As professionals (Masters are earned in five years of entry), Classroom Teachers have a NAME/LABEL problem we need to address:
... brains are funny things. Brains categorize and then the human behavioral system is tempted to think of all entries in the category as if they are all alike.  Hmmmmm.  "teacher":  my mommy, my daddy, granny, swimming instructor, piano tutor, day care assistant, lady at the gym nursery where daddy drops me off while he works out?

Each of these role exemplars are readily thought of as "teachers" regardless of dramatic and organic differences among them in the nature of their work and relationship with a learner, not to mention that professional classroom teachers engage a large group of very individual learners who are learning to learn.

As professionals, Classroom Teachers have a Public Acknowledgement problem we need to address:
... As we stereotype seniors by discounting the background, inculturation, training, and experience that got them where they are now (and all the mastery and wisdom acquired along the way which we could now benefit from if we purposefully pursued inquiry/learning outside the formal workplace to systematically learn from the experts who have earned their retirement from 'on demand performance")  we do the same to teachers.  Our hierarchical government, and the underinformed media, and the general public demean the nature of Classroom Teachers' work from insufficient inquiry, minimal interviewing, non-existent dialogue and shadowing.

Classroom Teachers have relied on professional unions to do the speaking, representing, bargaining, and marketing about the nature of our work...perhaps we each need to speak up for ourselves and the nature of our preparation, commitment, and career paths more purposefully, publicly, intentionally, systematically and collaboratively.

Monday, February 28, 2011

Waiting for Superman...heading west via American Airlines!
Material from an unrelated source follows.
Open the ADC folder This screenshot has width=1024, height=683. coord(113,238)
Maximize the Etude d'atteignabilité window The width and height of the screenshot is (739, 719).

Wow... American Airlines is showing a film WAITING FOR SUPERMAN...basically it does honor good teachers, even average teachers, and does reveal systemic problems that impact schools's success because of home factors, motivated and unmovtivated parents, neighborhood, and states rights problems that foretell real issues schools can do nothing about.  It also makes a huge deal about Unions and tenure as the real problem with fixing everything else.  Such a shame to "educate" the public through Americal Airlines, during this time in Wisconsin.  One fact that slipped by and should be the focus is that if the lower performing 6% of nations teachers could be replaced just by average teachers, kids performance would soon match the performance of kids in Finland (who are highest in the world).  
This says to me we need to be honoring the amazing work 94% of our country's teachers are doing with problems created by home factors, motivated and unmovtivated parents, neighborhood, and states rights ...we need to look at what these 94% accomplish and make  movies about this.  Focus on good generates, multiplies  greater good. And so it is!